━━━ INFORMATION SHOWN ━━━

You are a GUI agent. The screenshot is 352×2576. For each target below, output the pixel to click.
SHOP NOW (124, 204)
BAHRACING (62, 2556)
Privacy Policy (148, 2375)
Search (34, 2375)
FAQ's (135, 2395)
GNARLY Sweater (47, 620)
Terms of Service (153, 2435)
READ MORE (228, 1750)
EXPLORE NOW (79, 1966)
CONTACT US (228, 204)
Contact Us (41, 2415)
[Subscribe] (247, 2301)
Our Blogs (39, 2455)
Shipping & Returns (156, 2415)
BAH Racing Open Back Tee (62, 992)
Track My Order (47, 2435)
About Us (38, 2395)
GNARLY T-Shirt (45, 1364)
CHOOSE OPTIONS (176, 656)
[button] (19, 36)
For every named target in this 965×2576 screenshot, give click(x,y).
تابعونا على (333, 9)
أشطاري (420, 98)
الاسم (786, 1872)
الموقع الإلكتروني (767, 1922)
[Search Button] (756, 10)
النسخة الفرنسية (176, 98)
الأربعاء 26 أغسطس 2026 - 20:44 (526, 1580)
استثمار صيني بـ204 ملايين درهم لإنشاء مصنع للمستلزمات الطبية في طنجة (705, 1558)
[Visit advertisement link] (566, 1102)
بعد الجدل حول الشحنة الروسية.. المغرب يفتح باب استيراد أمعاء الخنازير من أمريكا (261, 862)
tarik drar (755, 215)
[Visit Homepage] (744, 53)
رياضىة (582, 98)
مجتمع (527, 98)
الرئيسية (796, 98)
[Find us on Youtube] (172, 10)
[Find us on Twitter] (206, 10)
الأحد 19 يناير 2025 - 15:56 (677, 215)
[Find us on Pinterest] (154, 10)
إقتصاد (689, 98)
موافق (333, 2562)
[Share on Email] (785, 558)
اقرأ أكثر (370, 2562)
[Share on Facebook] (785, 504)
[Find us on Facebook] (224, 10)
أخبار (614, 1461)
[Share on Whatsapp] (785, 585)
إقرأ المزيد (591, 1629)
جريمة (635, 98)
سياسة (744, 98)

━━━

▸ **WORK INSTRUCTIONS**
Retype the lines of the material from the one containing "[Share on Facebook] (785, 504)" through the last line, exactly, and give no other lines.

▸ **SOLVED EXERCISE**
[Share on Facebook] (785, 504)
[Find us on Facebook] (224, 10)
أخبار (614, 1461)
[Share on Whatsapp] (785, 585)
إقرأ المزيد (591, 1629)
جريمة (635, 98)
سياسة (744, 98)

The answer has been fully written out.